## Stored data
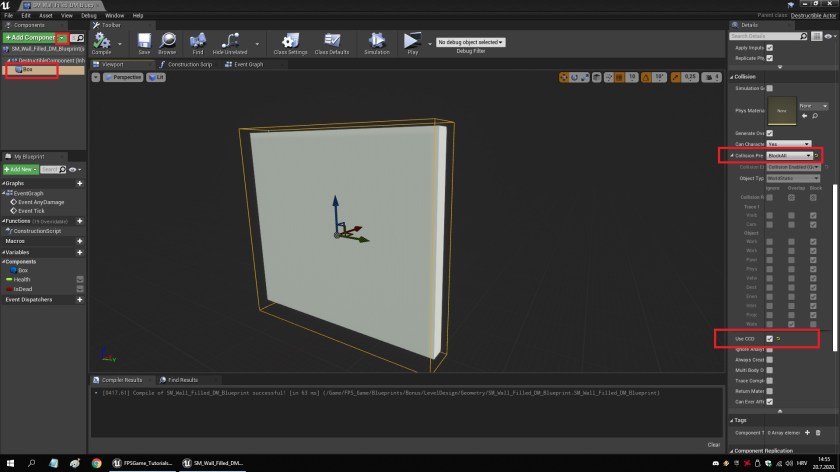Toggle the Use CCD checkbox
840x472 pixels.
pyautogui.click(x=769, y=339)
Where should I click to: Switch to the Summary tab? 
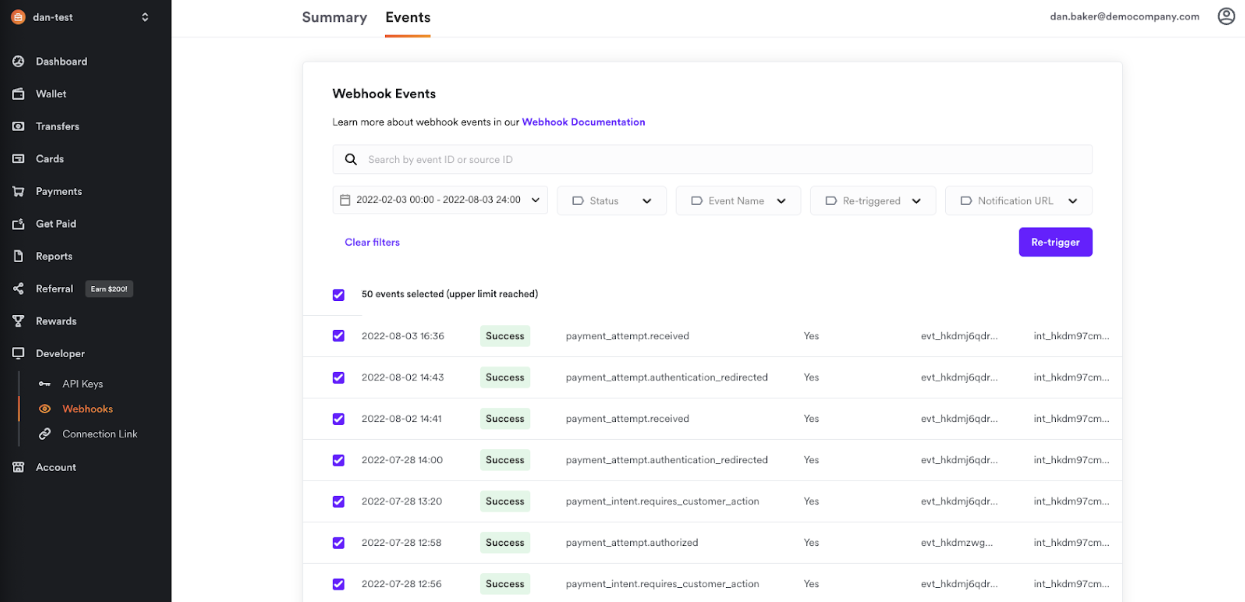(x=334, y=18)
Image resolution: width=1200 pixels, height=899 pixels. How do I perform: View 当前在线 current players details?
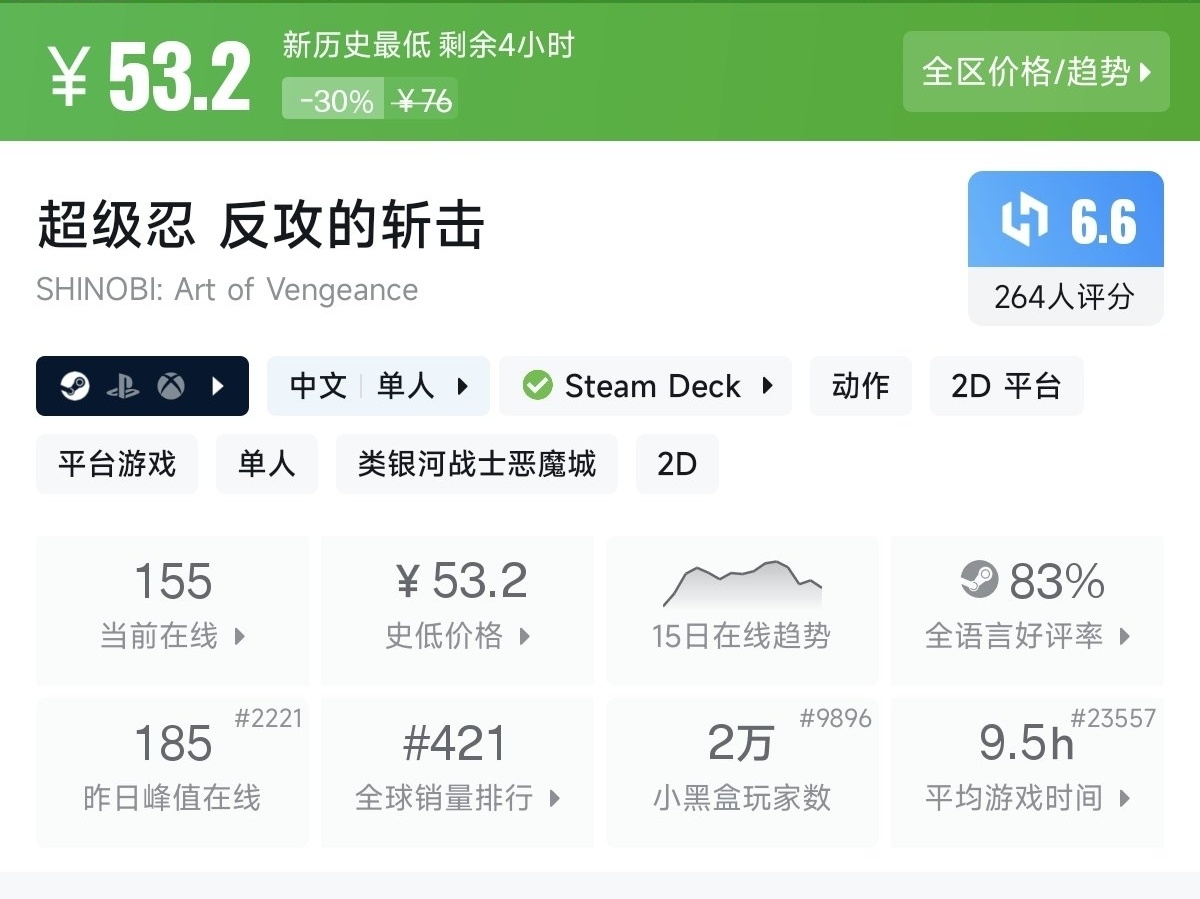(x=172, y=610)

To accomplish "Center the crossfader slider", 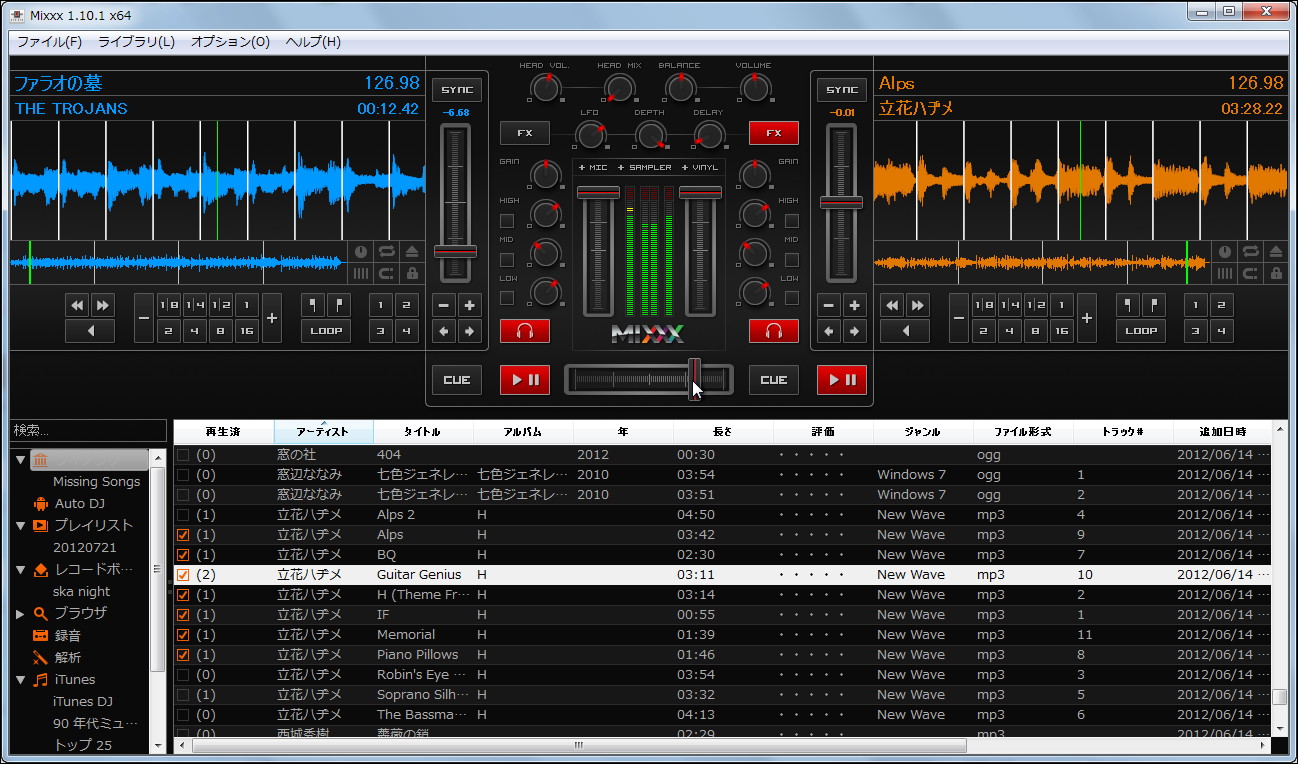I will (648, 379).
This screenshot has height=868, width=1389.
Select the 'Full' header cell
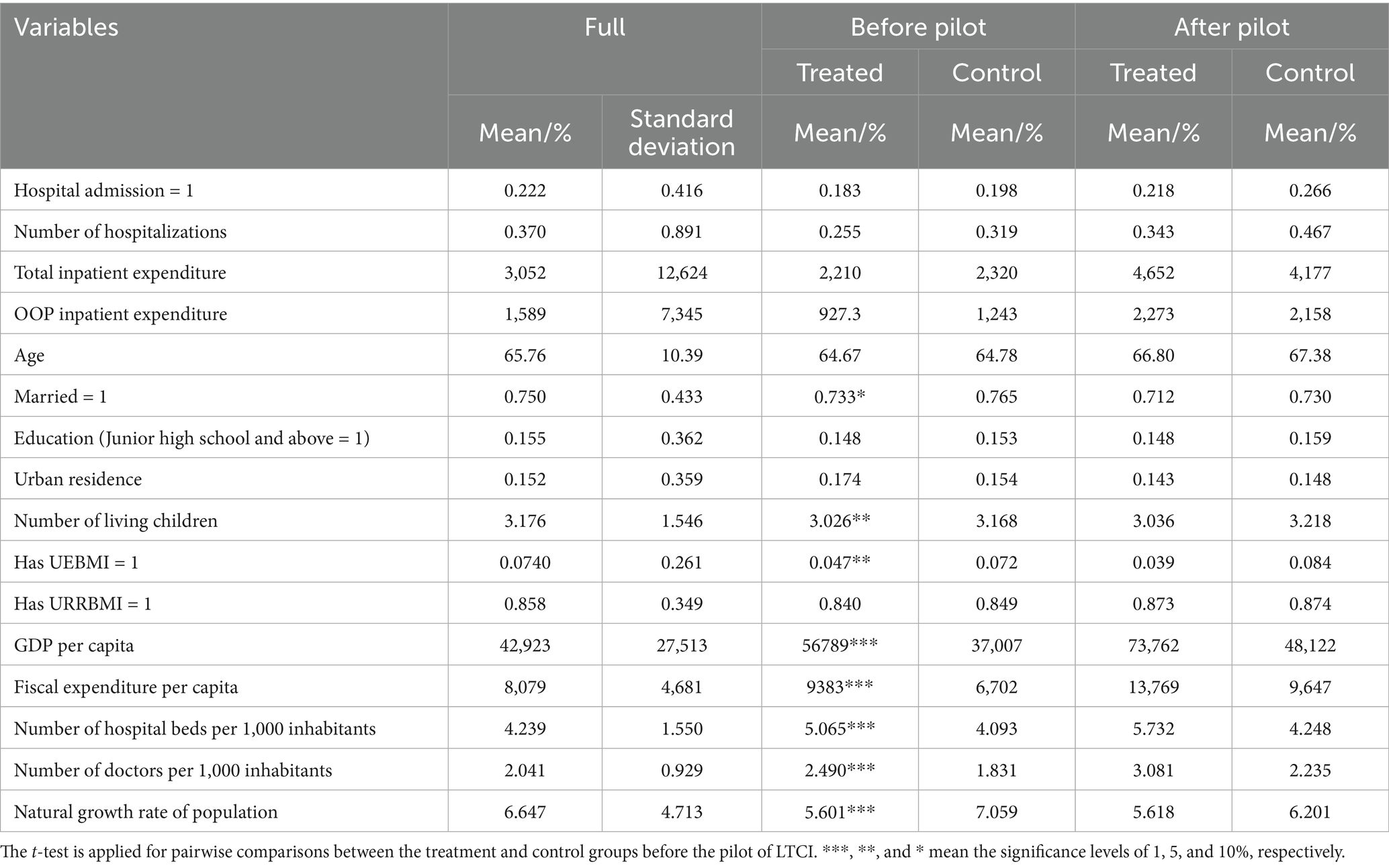(604, 28)
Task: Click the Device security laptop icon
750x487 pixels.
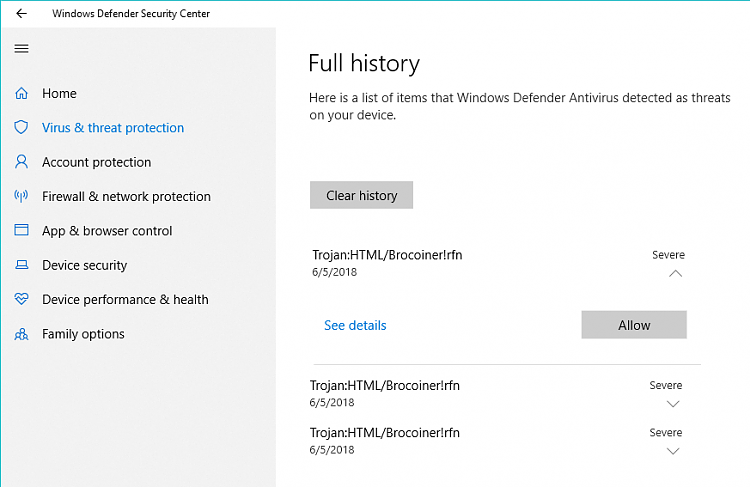Action: pyautogui.click(x=22, y=265)
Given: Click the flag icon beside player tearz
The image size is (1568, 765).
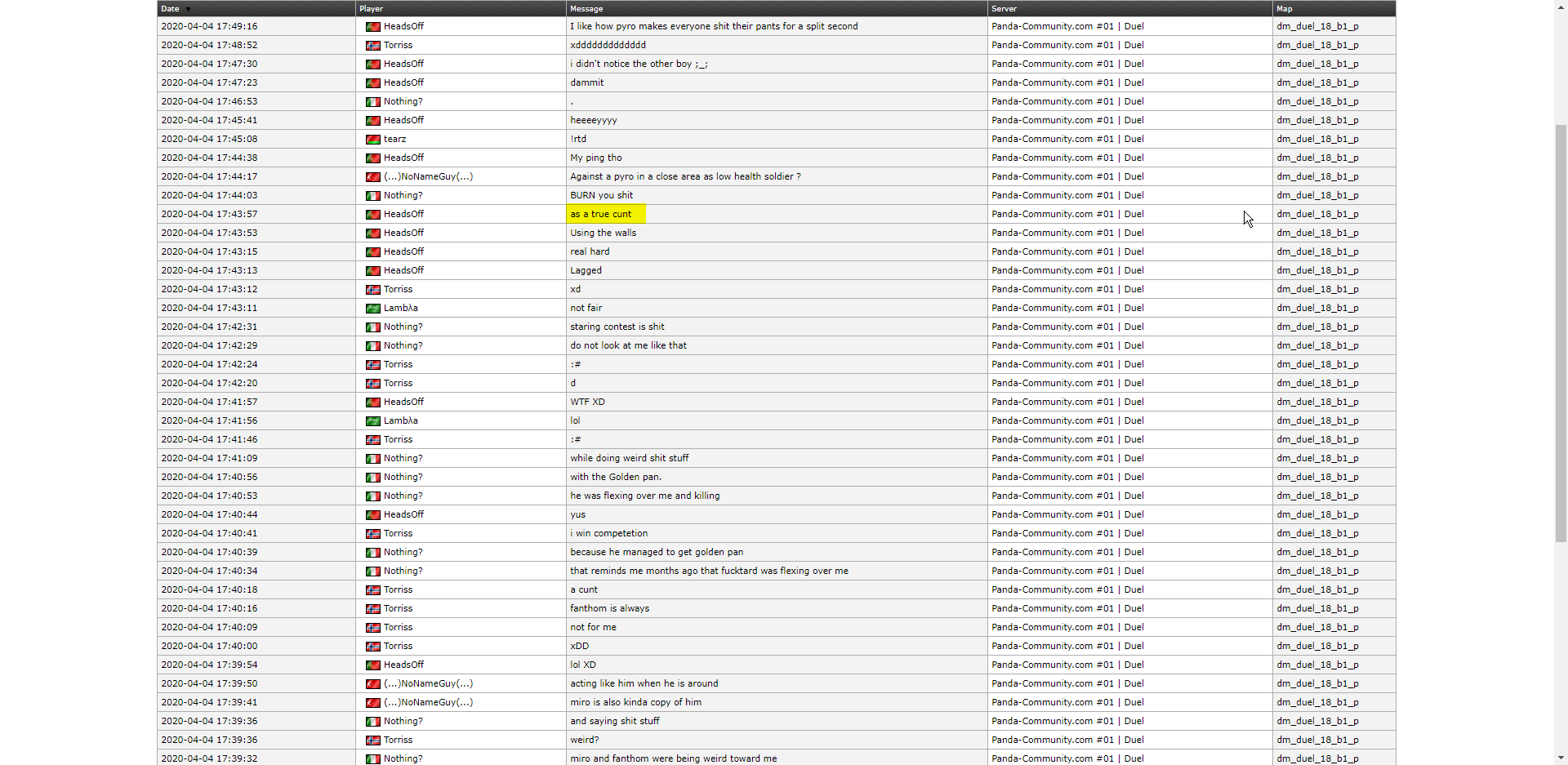Looking at the screenshot, I should (372, 140).
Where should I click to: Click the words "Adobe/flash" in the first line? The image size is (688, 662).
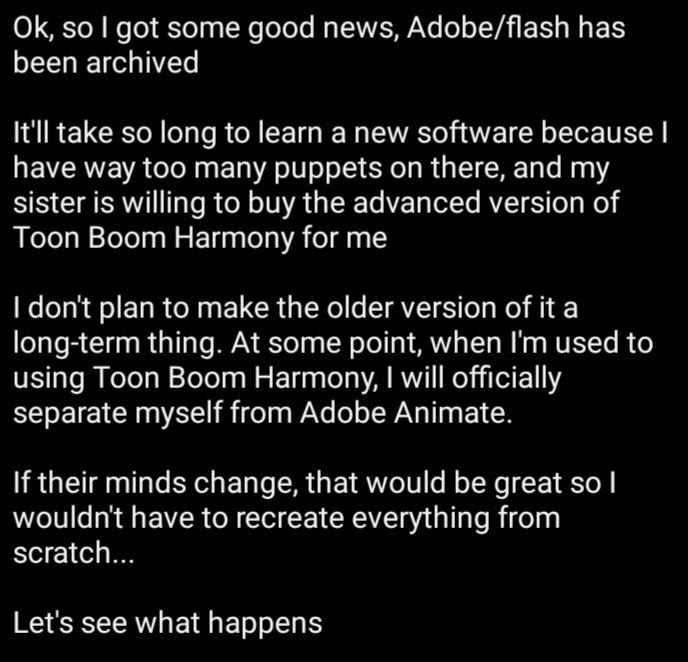[x=489, y=29]
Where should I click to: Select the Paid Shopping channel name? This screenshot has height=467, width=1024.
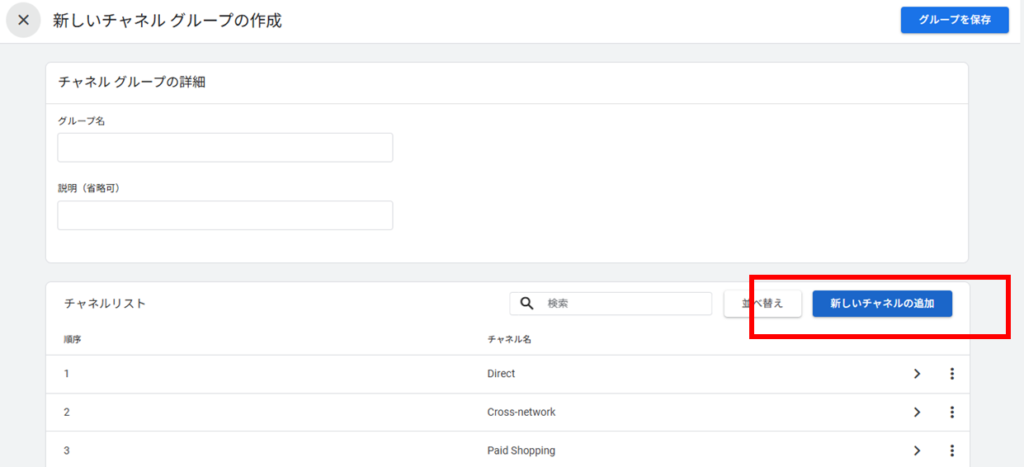click(521, 450)
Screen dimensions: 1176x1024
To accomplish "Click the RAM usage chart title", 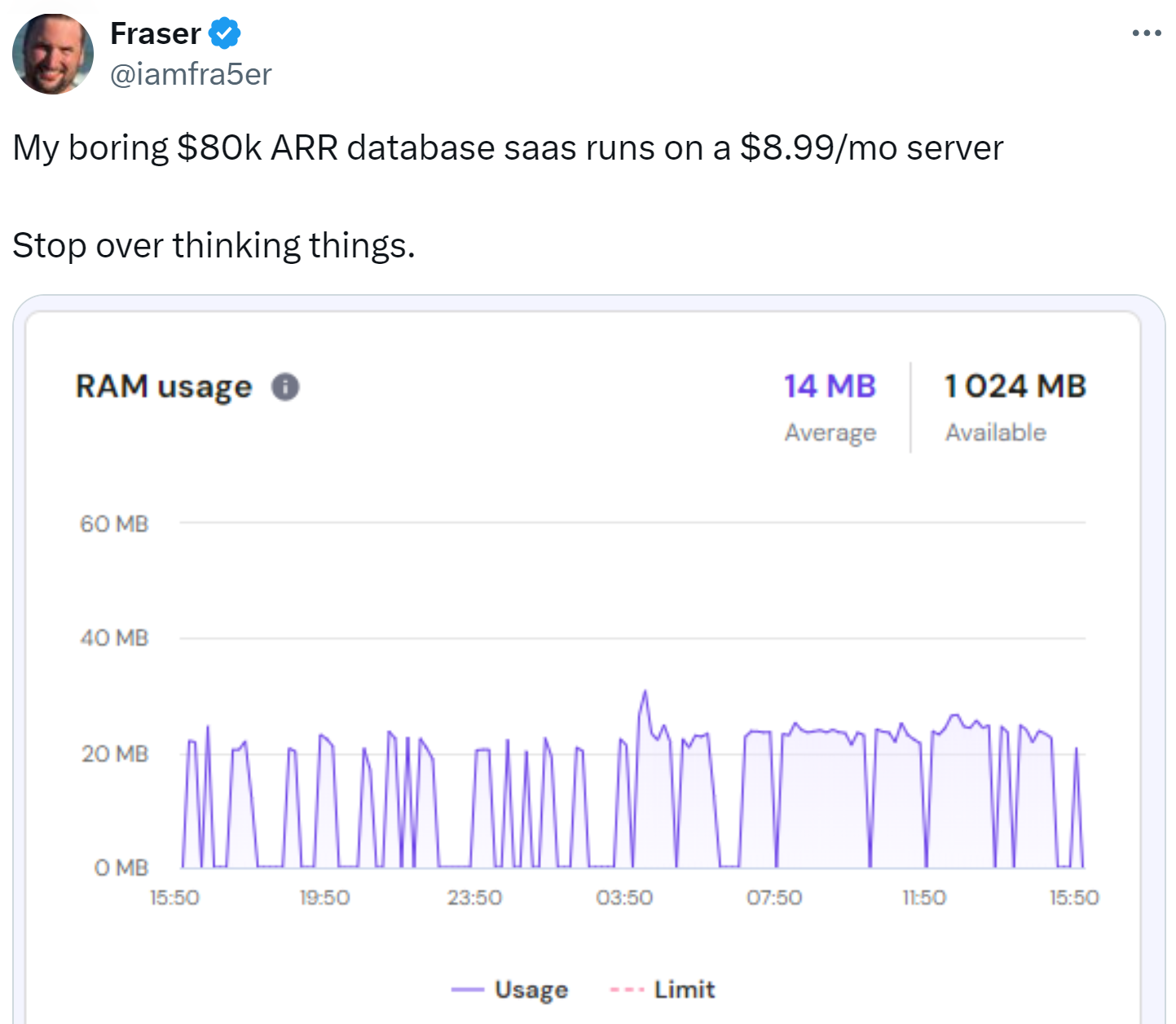I will (164, 386).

## Task to carry out
Every line in the data that holds the string "icon" should be copied.

## Answer
Task: Click the Device security laptop icon
Given: Click the flag icon beside player tearz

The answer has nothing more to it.